Esta década apenas empezada tiene ya muchos más acontecimientos de los que puede contener, se le han saltado todos los botones, y el reventón de sus costuras no augura nada bueno. Yo fui uno de esos capullos que recibieron con aplausos y sonrisas estos años veinte, porque tengo mucha fe en las frases hechas, y los felices veinte (del siglo pasado) se me habían metido en la cabeza. Jazz, faldas cortas, posguerra, charlestón, mucha literatura… Por algo se llaman los felices años veinte. Quizá a estas alturas no es posible tanta felicidad, por más que me la merezca, pero tampoco esperaba esta década calamitosa. Por exceso de acontecimientos, decía. Para empezar, la pandemia global, y antes de salir de ella, la guerra. En Europa, otra vez. A la mierda los felices años veinte. Estábamos tan tranquilos, cuando de pronto y sin más ni más, nos avasallaron los acontecimientos. La fatalidad. Habrá que corregir las frases hechas, y los hitos históricos o idiomáticos.
A veces parece que los acontecimientos acontecen por sí mismos, como si aún existiera el destino, y cogen a todo el mundo desprevenido. Según mi teoría de los acontecimientos, hay una acumulación de impulsos por las actividades espontáneas de millones de personas, que de pronto encuentran una dirección inesperada y estallan por exceso de contenido. Cada cual empujaba hacia un sitio, y la resultante de esas fuerzas genera un impulso desordenado por la tangente que se lo lleva todo por delante. Avalancha de acontecimientos, se llama al fenómeno. La televisión, como se vio durante la pandemia y se ve con la guerra, disfruta horrores con esto, alcanzando niveles pornográficos realmente asquerosos, que a su vez hinchan aún más ese volumen de acontecimientos. Demasiado grande para que quepan en un par de años, razón por la que ceden todas las costuras. Menuda década nos espera, qué sucesión de infortunios encadenados. Y yo que me las prometía tan felices.

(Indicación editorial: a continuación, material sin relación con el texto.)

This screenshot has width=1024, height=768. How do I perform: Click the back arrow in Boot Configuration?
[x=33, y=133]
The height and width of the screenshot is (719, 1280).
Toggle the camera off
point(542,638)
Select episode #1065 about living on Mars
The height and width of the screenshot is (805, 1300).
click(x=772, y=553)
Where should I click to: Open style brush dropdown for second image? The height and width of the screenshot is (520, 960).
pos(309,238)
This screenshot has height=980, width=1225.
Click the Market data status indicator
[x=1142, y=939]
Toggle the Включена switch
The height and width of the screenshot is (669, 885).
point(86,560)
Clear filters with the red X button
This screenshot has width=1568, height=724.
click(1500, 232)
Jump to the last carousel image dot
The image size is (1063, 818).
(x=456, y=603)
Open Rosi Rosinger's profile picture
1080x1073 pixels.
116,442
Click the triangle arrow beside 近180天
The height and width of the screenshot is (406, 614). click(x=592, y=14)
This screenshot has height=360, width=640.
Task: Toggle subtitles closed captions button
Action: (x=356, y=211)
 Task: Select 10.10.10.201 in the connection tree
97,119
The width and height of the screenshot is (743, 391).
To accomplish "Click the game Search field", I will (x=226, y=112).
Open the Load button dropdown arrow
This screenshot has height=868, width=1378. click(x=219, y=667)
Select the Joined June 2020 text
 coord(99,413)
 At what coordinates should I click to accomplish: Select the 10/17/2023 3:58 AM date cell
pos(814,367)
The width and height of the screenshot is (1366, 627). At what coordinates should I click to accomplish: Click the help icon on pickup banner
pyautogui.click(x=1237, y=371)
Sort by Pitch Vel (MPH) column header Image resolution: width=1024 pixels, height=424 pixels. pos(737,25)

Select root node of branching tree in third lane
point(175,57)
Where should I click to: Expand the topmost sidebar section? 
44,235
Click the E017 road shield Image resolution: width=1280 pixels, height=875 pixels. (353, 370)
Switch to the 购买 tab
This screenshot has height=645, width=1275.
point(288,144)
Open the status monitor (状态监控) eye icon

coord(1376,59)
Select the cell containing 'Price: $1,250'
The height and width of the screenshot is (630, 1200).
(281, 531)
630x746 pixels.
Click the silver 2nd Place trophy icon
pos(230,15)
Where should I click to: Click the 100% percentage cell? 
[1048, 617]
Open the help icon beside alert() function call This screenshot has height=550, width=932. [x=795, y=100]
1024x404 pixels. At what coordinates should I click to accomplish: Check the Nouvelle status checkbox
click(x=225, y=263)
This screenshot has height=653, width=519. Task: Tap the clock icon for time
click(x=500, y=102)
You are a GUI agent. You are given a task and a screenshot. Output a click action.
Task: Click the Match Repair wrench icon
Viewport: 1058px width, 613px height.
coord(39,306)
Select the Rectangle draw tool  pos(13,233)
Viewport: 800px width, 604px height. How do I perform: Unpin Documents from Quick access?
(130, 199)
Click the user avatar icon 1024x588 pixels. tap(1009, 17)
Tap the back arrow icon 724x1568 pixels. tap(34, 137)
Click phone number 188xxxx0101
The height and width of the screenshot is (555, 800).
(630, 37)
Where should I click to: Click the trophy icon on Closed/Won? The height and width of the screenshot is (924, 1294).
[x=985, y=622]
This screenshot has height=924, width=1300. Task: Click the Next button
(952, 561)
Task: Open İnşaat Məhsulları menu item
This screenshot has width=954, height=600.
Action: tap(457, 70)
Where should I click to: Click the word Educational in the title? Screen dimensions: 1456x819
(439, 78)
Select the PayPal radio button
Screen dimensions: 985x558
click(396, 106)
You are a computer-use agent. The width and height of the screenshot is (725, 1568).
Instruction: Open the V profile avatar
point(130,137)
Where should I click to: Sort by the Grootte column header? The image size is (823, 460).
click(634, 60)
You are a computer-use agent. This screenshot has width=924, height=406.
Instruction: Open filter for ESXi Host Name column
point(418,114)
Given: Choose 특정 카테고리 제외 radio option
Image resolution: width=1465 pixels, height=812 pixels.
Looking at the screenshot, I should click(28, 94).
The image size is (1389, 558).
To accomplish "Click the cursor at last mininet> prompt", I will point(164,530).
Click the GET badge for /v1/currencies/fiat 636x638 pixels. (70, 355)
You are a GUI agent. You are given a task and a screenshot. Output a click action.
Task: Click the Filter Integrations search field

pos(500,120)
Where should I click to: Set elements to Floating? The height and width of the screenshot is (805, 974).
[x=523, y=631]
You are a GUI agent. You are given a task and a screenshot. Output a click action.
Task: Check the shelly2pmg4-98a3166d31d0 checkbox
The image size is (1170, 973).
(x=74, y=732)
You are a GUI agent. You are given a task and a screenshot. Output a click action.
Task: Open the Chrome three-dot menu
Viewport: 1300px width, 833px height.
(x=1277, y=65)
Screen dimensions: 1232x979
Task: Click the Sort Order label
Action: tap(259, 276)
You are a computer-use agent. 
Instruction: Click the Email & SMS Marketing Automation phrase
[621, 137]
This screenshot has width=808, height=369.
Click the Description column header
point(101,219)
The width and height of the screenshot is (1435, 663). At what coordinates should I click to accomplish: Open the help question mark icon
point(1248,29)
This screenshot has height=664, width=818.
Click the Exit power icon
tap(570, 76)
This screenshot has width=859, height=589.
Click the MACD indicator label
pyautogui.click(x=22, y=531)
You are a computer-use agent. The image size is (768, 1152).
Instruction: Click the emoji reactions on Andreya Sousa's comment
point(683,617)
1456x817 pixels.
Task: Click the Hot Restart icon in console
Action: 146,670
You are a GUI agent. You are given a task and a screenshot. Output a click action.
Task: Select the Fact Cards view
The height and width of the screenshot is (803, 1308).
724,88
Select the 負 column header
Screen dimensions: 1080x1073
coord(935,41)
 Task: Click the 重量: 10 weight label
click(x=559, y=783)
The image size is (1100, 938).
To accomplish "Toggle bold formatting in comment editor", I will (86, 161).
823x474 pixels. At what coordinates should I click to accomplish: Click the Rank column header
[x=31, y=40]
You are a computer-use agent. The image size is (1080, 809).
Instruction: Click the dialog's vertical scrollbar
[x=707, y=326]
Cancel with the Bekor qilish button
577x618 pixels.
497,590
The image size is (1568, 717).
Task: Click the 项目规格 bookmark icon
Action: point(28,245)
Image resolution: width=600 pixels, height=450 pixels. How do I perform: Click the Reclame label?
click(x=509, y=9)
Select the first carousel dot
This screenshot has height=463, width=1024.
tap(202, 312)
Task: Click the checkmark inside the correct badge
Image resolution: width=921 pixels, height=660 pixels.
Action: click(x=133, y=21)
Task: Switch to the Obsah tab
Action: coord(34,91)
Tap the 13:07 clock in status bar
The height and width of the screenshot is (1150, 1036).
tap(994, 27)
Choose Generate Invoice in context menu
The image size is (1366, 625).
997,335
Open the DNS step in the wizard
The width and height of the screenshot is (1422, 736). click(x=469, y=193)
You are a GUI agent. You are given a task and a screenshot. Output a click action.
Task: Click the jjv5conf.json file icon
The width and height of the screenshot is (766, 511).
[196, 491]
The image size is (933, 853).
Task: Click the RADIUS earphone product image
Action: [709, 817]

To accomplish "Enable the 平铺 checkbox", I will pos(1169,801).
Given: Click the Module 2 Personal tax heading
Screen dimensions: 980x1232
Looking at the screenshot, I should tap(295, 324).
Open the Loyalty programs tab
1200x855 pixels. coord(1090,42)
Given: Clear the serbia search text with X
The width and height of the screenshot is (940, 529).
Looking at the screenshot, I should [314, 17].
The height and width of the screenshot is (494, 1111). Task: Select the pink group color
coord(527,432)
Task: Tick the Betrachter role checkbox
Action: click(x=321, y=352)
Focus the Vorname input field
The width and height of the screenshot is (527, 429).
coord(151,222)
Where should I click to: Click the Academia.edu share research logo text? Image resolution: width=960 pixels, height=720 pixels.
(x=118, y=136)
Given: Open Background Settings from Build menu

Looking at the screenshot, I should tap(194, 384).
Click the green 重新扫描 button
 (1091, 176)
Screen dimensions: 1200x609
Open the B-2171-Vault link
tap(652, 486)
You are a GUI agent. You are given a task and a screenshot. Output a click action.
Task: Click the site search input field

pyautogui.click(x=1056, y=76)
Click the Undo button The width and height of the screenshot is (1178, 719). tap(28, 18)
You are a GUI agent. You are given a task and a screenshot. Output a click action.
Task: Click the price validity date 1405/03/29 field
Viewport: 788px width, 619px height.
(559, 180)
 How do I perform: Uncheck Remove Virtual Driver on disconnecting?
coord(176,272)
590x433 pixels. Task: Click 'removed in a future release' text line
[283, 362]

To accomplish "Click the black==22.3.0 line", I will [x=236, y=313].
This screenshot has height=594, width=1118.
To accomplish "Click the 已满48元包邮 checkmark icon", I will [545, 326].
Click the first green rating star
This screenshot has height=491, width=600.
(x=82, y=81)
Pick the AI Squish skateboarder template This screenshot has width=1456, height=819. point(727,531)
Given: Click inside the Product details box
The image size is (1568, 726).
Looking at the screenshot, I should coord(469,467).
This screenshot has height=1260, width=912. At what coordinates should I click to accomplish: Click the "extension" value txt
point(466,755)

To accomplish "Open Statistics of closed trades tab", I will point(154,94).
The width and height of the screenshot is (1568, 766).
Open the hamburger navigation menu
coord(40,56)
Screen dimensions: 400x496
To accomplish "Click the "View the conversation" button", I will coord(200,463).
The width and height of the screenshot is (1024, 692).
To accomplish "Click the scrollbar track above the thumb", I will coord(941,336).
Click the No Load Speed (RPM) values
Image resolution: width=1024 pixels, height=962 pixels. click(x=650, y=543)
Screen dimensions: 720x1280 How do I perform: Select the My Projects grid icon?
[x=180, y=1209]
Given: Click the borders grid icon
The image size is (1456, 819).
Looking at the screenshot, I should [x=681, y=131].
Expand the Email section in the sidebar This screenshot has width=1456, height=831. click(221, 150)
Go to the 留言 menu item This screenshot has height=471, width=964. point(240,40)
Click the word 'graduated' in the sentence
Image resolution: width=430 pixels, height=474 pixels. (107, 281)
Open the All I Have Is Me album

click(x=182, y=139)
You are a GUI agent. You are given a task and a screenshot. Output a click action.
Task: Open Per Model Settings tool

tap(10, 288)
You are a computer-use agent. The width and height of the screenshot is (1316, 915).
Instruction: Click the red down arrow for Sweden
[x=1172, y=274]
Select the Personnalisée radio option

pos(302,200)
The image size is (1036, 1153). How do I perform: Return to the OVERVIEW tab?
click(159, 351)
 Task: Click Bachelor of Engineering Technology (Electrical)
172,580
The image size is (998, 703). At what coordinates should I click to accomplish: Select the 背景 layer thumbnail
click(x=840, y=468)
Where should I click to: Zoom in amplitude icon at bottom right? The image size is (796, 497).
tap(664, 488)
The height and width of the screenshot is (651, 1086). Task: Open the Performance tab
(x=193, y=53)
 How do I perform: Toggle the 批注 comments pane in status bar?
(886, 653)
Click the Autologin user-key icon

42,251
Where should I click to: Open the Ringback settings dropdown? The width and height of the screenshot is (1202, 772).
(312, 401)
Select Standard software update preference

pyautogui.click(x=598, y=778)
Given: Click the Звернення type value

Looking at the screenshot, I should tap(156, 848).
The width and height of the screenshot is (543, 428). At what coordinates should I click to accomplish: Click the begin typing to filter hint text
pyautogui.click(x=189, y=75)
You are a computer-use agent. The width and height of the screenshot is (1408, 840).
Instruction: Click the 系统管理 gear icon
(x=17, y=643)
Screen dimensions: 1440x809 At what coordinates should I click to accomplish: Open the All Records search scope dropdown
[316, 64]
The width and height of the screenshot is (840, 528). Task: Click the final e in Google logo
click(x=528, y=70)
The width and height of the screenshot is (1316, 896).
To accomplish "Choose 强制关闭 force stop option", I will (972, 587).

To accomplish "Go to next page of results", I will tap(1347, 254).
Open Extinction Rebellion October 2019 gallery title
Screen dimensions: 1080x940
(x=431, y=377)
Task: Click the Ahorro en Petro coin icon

Resulta que hasta la astrología china está fallando, porque este es el año de tigre, el mío por nacimiento, y se supone que iba a tener suerte. Y la tengo, ni me he contagiado ni ningún ruso me han pegado un tiro, pero ante tamaño alud de acontecimientos no hay suerte que valga. Y encima, ya no puedo creer en el mito literario de los felices años veinte.